__Input data__
- Opening Delimiter -

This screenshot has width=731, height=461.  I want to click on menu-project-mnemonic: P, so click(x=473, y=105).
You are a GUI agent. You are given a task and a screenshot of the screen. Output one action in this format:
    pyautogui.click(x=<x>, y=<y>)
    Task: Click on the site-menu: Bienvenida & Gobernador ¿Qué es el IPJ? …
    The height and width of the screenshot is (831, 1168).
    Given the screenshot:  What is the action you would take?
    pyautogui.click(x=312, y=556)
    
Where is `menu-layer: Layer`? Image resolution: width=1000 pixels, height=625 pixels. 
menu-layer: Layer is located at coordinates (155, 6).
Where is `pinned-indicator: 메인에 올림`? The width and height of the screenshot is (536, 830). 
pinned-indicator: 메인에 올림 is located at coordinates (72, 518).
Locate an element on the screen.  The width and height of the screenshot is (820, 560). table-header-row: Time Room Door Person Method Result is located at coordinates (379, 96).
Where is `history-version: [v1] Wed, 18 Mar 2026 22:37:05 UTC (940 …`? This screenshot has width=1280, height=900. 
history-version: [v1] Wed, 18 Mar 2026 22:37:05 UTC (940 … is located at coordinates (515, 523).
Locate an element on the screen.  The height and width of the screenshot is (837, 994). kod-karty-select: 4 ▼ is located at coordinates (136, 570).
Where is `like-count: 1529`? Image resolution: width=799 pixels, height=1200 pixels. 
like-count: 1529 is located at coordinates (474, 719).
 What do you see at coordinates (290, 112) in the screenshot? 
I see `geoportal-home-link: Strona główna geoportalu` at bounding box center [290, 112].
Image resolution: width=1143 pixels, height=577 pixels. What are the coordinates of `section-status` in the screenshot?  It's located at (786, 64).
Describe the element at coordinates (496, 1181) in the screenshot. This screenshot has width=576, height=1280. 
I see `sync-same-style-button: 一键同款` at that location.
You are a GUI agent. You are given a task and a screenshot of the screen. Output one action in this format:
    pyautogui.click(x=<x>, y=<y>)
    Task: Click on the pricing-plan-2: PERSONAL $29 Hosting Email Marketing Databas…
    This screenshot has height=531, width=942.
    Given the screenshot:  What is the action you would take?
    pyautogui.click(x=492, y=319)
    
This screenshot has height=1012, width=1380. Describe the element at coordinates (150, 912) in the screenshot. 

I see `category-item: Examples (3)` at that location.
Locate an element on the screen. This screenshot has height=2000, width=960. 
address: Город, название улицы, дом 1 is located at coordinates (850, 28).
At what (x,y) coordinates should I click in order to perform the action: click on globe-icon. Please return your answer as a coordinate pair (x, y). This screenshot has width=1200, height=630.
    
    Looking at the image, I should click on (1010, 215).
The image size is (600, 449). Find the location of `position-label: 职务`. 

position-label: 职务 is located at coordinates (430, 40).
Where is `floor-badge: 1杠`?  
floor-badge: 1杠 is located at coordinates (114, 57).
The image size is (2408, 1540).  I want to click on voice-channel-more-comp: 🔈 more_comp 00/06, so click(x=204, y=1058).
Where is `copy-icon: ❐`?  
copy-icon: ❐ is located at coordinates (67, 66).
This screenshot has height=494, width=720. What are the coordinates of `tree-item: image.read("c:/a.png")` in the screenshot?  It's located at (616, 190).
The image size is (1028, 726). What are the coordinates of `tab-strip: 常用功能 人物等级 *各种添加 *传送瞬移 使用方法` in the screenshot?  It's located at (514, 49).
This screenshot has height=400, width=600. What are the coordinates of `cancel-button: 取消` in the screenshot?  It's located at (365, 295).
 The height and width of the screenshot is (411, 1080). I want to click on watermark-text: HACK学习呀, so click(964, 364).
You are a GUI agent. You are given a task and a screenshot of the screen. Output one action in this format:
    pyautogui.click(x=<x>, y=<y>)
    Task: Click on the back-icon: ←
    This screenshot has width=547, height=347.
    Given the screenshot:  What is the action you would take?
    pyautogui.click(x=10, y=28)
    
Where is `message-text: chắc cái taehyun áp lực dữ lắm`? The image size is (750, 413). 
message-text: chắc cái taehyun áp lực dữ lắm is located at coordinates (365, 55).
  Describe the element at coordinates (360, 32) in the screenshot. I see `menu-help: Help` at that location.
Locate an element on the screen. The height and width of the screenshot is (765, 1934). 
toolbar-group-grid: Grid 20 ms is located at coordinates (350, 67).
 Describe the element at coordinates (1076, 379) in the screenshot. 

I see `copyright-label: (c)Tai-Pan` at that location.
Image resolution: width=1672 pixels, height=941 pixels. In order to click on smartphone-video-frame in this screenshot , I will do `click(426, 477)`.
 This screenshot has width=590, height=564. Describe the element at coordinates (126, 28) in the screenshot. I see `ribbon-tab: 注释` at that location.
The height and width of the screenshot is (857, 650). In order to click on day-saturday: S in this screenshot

- Closing Delimiter -

__What is being asked__
Which lines in the data above contain the string "button"? Copy out each of them.

__Answer for this exercise__
I see `sync-same-style-button: 一键同款` at that location.
This screenshot has height=400, width=600. What are the coordinates of `cancel-button: 取消` in the screenshot?  It's located at (365, 295).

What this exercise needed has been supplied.